I went skating last Saturday, and several times I caught myself praying that I survive. It was like being on a highway where everyone is a 80 year old without glasses (that was edited to be less racist). It was scary. I had people going across me, in front of me, and some people going straight at me. Just plowing. They see me, but they don’t do anything, like it’s a game of chicken or something. And you know what? I’m chicken! I’m not even gonna deny it. Some people were actually talking on their cellphones and skating at the same time! There was a whole bunch of little kids (or as I call them lil kamikaze weiners) lying on the ground ot all times.
The rink is like the place where emo little kids go. What they do is move in front of you, and then fall. On purpose. What the hell am I supposed to do? Jump? What are they, suicidal?

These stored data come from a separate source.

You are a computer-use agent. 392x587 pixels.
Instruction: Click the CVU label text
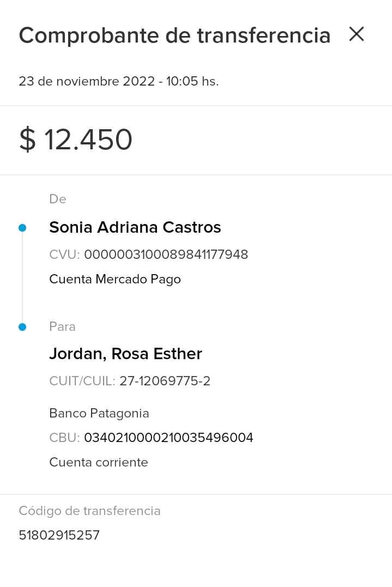64,255
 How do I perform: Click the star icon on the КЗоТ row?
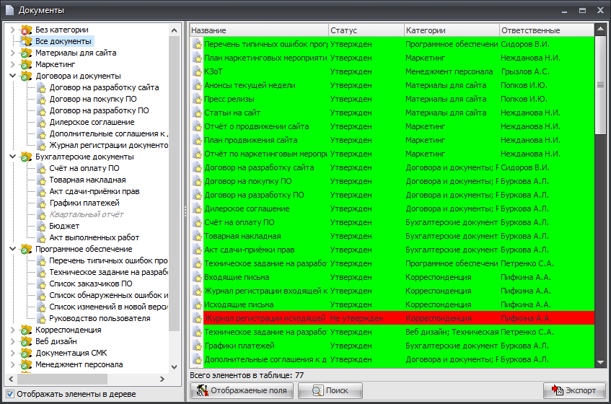coord(197,71)
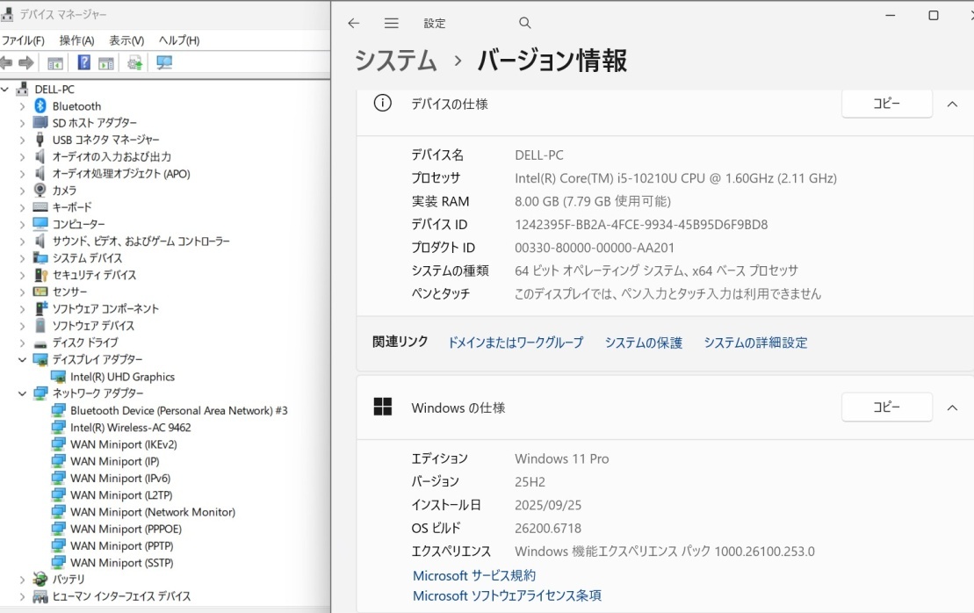This screenshot has height=613, width=974.
Task: Collapse the ディスプレイ アダプター tree node
Action: [x=23, y=360]
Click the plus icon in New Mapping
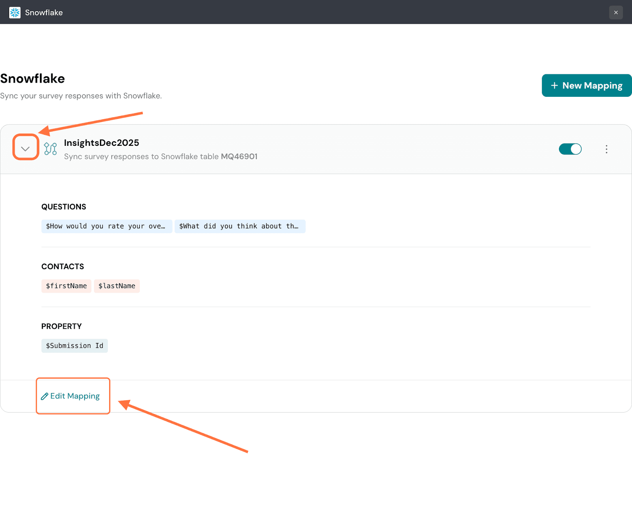Image resolution: width=632 pixels, height=522 pixels. [554, 85]
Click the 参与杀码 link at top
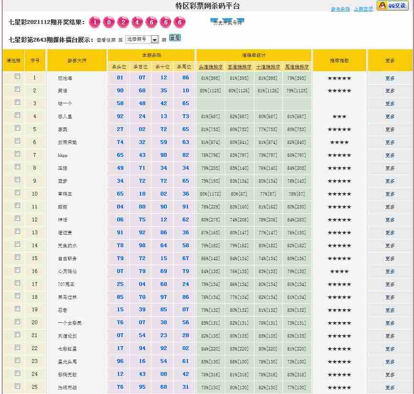Screen dimensions: 414x394 [340, 9]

And then ther’s that one guy. Width of two, but 1 person. That guy that has an accelerator, but no concept of what brakes are. I think his name is hank. First time I saw him I thought he was a Zamboni. He was big, blue, and people ran away from him. The guy moves at insane speeds, and has such a high momentum people actually bounce off of him, over the glass, and right into the bleachers. Sometimes an unsuspecting person who stopped to rest will suddenly see Hank going straight at them. The only thing to do is use the deer reasoning – Hey, ther’s a huge object moving at me at a giant speed. What do I do? I KNOW! I’ll STARE HIM DOWN! People got hurt. That guy is more dangerous than Chuck Norris (well not really, because nothing is).
Skating is like a blood sport. It’s a bunch of people skating around in circles, like in a mosh pit and everyone has a knife attached to their feet. It’s the scariest shit ever.